Data provided:
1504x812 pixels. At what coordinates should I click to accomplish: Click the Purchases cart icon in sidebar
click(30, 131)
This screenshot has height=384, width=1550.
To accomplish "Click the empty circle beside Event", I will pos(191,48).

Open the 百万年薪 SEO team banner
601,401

* * *

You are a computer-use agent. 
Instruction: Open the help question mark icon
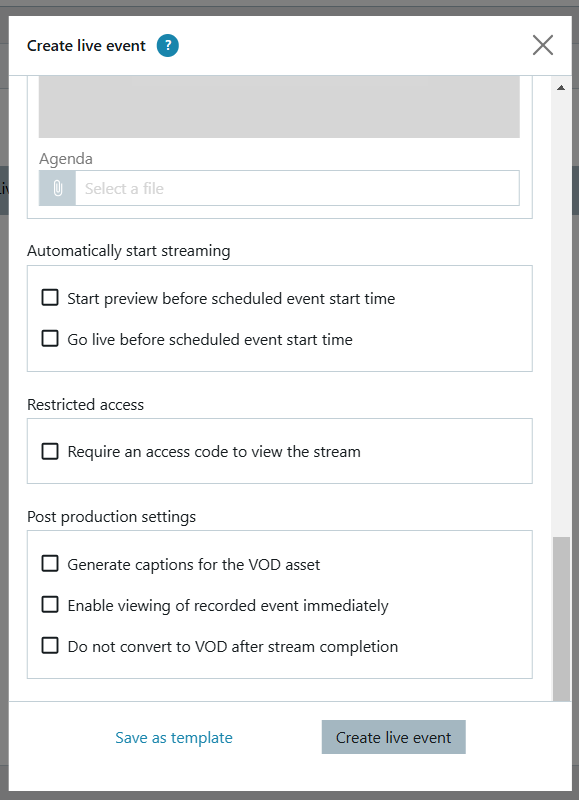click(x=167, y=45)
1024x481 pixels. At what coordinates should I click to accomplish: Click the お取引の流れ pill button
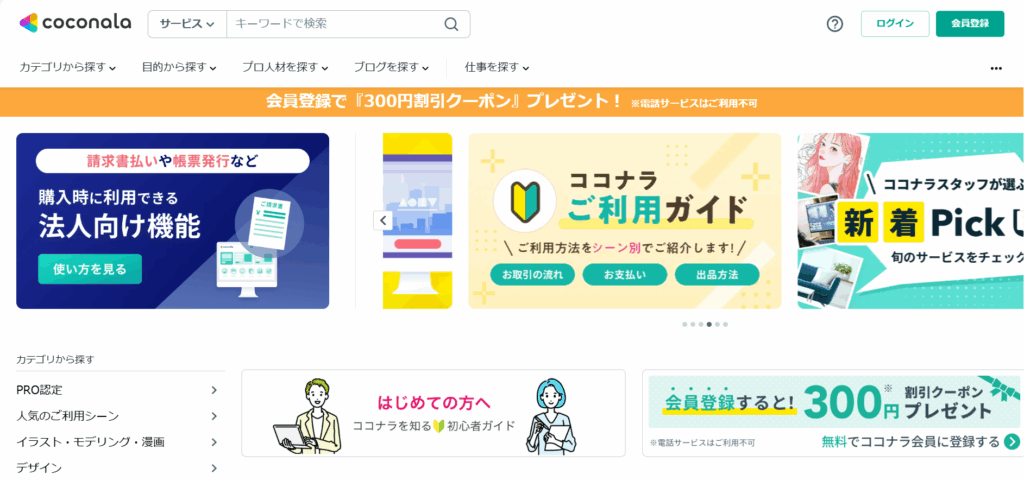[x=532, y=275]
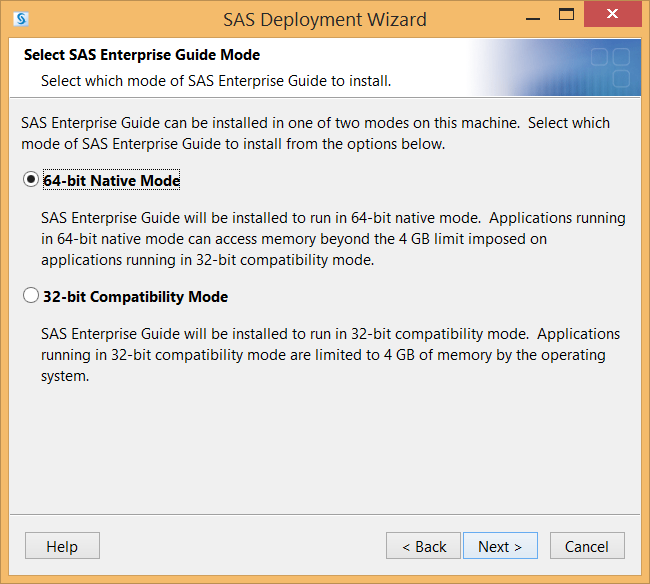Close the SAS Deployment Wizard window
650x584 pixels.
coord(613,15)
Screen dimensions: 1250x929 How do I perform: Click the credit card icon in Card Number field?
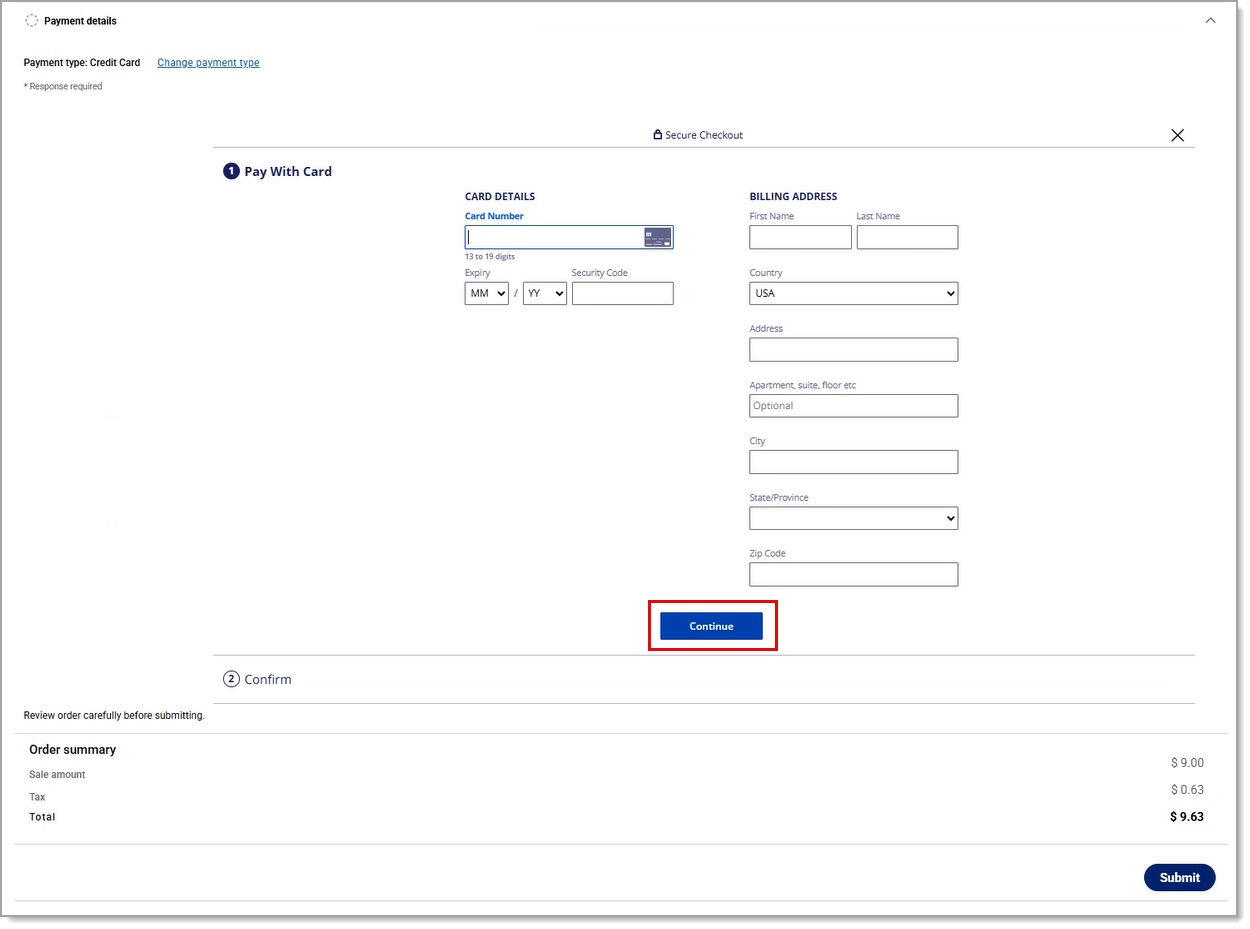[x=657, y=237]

Task prompt:
Rewrite the data from the line containing "You are a computer-use agent." through the line containing "[x=657, y=237]", replacing "icon" with "symbol" and changing nothing else. Omit the pictures from your answer.

Result below:
You are a computer-use agent. 
Instruction: Open the help question mark symbol
click(x=167, y=45)
1024x481 pixels. At what coordinates should I click to accomplish: Click the お取引の流れ pill button
[x=532, y=275]
Close the SAS Deployment Wizard window
650x584 pixels.
coord(613,15)
Screen dimensions: 1250x929 How do I perform: Click the credit card symbol in Card Number field?
[x=657, y=237]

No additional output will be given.